Desconocidos rasgaron a comienzos de octubre ocho contenedores tipo silo-bolsones (seis de maíz y dos de soja) en un campo de la localidad pampeana de Speluzzi, en el centro de Argentina. Estas acciones de vandalismo se repitieron recientemente en el partido bonaerense de Cañuelas, a pocos kilómetros de la Capital Federal, de acuerdo con el sitio de noticias InfoCañuelas.

El incidente ocurrió en un campo ubicado en la localidad de Máximo Paz, que alquila José Butler, presidente de la Sociedad Rural local. Este silo-bolsa contenía 170 toneladas de maíz y se encontraba cortado de un extremo a otro, con todo el grano esparcido. Al igual que lo ocurrido en La Pampa, tampoco se produjo ningún robo, por lo que todo parece indicar que fue un nuevo mensaje contra los productores por el acopio de granos, a la espera de que mejore el precio.

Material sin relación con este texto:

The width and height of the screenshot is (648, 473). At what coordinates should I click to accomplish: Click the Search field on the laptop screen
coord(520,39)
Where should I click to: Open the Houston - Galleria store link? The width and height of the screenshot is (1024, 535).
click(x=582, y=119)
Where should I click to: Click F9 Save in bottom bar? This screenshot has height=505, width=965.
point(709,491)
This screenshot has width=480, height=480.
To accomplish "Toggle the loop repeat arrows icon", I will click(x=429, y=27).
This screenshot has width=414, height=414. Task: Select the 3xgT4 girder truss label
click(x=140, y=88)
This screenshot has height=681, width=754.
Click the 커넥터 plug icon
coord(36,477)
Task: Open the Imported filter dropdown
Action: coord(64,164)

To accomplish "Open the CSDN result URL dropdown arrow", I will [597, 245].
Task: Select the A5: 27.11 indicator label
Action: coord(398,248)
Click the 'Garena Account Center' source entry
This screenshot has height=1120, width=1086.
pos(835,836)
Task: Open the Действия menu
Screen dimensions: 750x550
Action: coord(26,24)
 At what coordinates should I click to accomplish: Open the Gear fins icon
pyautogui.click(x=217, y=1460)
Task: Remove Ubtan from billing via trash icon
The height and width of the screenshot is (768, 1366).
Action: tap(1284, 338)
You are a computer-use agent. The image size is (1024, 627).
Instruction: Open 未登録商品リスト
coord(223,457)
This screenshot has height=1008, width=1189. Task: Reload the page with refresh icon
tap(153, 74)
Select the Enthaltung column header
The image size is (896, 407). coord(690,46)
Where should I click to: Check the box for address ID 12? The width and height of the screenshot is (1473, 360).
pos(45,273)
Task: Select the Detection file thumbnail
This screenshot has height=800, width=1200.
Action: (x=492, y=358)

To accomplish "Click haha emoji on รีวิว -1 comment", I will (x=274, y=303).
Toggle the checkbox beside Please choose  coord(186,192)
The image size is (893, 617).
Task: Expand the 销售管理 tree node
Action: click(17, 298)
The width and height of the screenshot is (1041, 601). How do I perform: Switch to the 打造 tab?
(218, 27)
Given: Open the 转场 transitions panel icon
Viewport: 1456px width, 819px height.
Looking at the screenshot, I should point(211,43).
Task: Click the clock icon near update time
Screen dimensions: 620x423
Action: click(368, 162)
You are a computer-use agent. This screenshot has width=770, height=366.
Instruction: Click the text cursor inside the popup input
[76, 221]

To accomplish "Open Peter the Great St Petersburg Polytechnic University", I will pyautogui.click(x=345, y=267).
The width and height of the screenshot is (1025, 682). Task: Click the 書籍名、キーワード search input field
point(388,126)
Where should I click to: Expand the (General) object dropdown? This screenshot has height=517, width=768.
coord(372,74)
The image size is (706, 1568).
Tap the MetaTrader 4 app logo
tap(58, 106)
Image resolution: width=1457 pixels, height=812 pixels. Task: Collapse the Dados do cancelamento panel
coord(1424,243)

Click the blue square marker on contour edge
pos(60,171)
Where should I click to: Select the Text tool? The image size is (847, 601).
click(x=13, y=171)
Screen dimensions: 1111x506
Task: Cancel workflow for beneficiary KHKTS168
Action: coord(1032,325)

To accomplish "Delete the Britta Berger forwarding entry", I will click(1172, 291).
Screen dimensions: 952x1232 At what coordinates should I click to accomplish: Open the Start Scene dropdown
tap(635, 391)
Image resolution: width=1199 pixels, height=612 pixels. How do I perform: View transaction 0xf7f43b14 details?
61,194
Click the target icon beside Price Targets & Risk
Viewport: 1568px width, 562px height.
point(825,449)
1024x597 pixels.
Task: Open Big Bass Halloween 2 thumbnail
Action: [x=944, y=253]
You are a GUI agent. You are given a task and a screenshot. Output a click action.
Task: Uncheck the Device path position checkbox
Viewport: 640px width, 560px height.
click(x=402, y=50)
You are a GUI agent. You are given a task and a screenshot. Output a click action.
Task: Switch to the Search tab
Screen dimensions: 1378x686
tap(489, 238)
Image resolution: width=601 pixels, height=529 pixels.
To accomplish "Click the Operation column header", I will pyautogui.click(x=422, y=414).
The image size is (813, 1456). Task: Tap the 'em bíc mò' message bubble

El productor afectado aseguró que el cereal no se encontraba ensilado por razones especulativas, sino porque el mal estado de los caminos le impidió movilizarlo. “Es un maíz que ya está vendido. Hace unas semanas cayeron 70 milímetros (de agua) y la semana pasada otros 35. No lo podía sacar de ninguna manera”, señaló Butler.

Estos hechos coinciden con declaraciones hechas desde el Gobierno, que acusan a los ruralistas de “sentarse” sobre la soja para especular en el mercado cambiario y reclama que liquiden la cosecha. Al respecto, la Federación Agraria Argentina (FAA) denunció los nuevos ataques a los silo-bolsones y defendieron la posición de no vender los granos, a la espera de una mejora del precio internacional.

“No es nuevo (lo de los ataques)”, dijo el secretario de Coordinación de la FAA, Jorge Solmi, y lo enmarcó en “una campaña que comenzó con las críticas de los medios oficialistas que salieron a decir que los productores especulaban. Ahora parece que la tenencia de una silo-bolsa es peor que la tenencia de marihuana", agregó el directivo gremial.